*Task item*:
From the line containing "Given: Click the blue top border of the form" to the final line of the material below, return every line exactly. Do not include pictures.

━━━

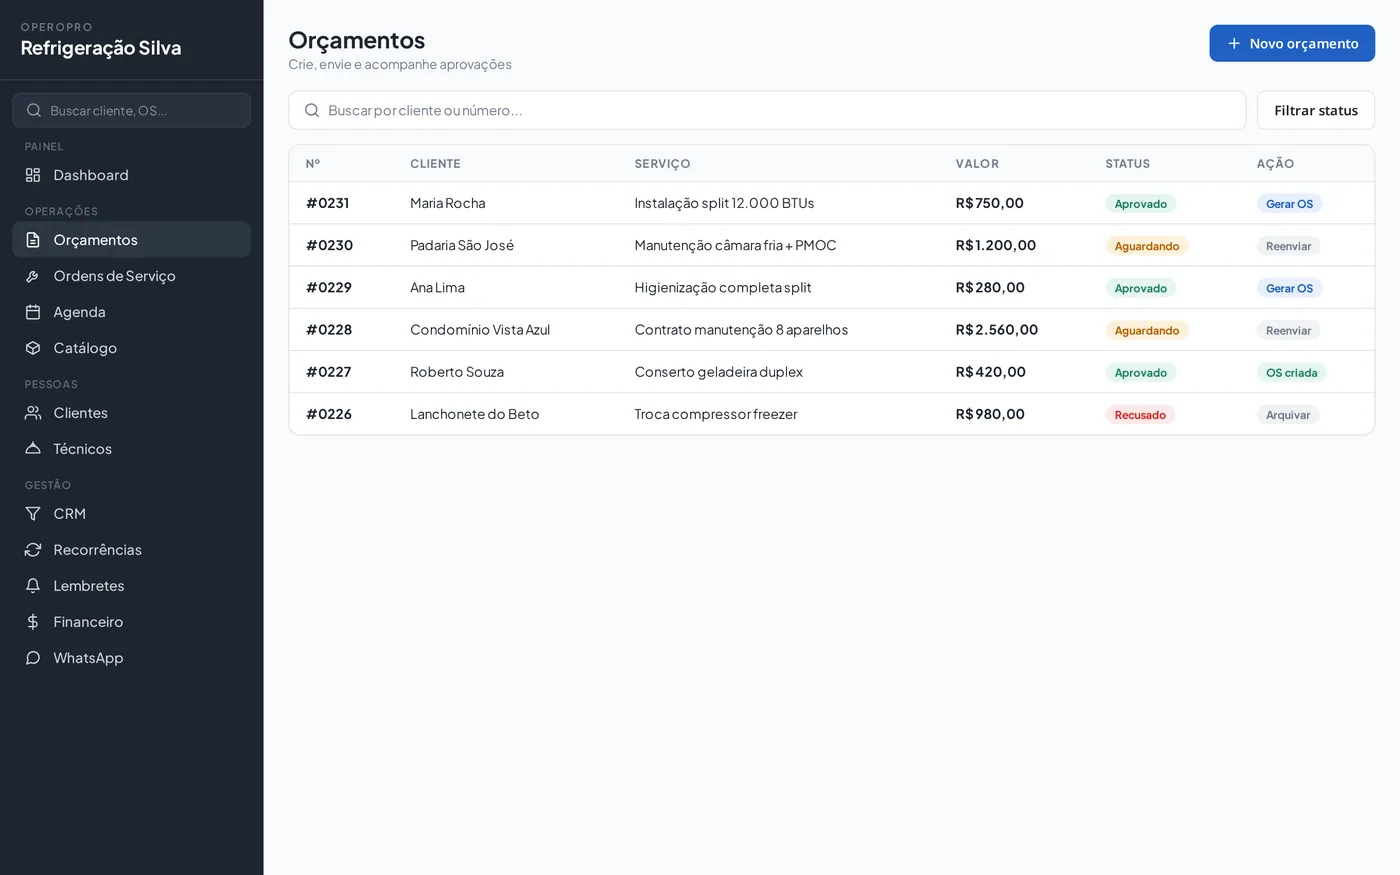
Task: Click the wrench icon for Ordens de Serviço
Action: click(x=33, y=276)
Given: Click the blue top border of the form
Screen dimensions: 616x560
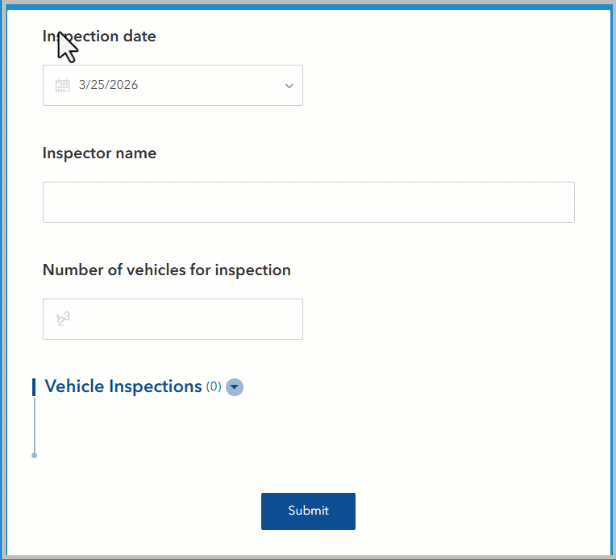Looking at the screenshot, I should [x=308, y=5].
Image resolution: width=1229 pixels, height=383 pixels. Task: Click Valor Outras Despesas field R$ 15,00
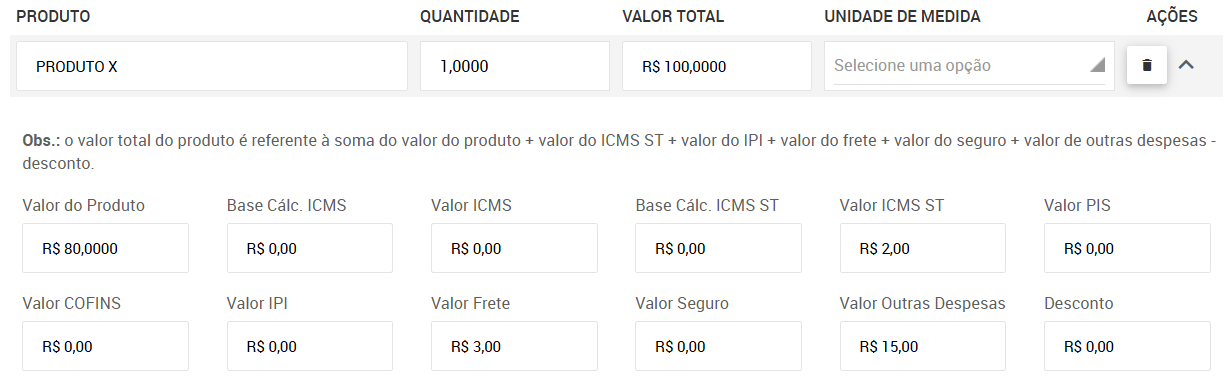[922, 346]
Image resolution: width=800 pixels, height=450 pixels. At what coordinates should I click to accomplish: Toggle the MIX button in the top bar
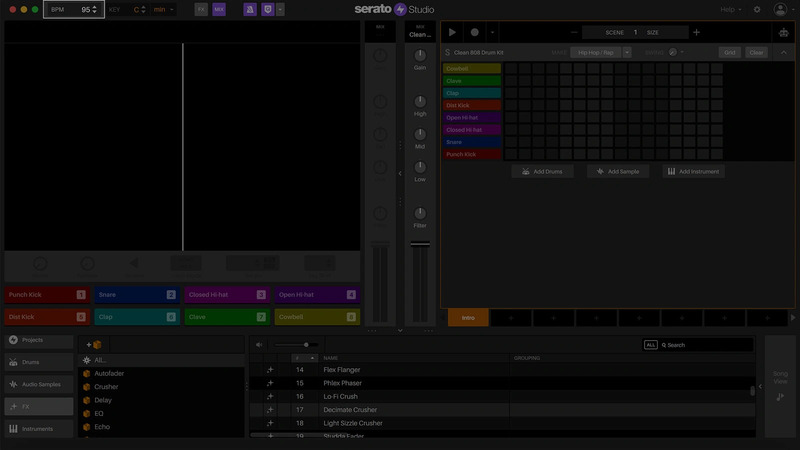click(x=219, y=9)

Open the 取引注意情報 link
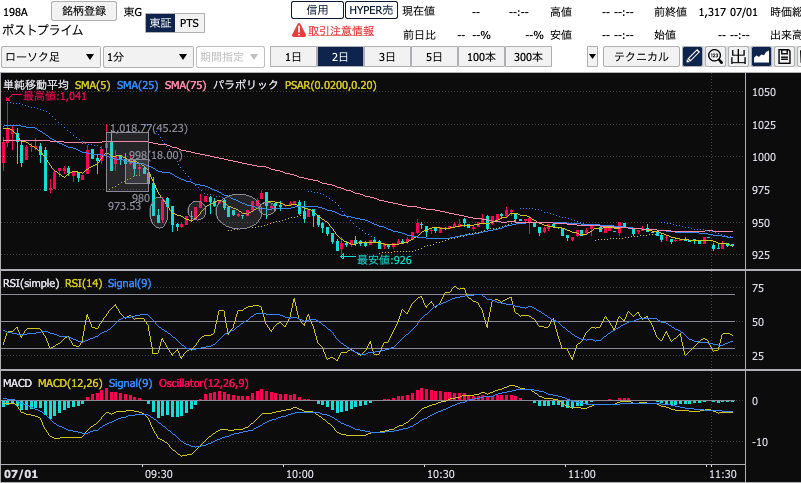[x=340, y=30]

━━━

*Output below*:
Given: Click the blue top border of the form
Screen dimensions: 616x560
Looking at the screenshot, I should [x=308, y=5].
Image resolution: width=1229 pixels, height=383 pixels. Task: Click Valor Outras Despesas field R$ 15,00
[922, 346]
Image resolution: width=800 pixels, height=450 pixels. At what coordinates should I click to accomplish: Toggle the MIX button in the top bar
click(x=219, y=9)

Open the 取引注意情報 link
[x=340, y=30]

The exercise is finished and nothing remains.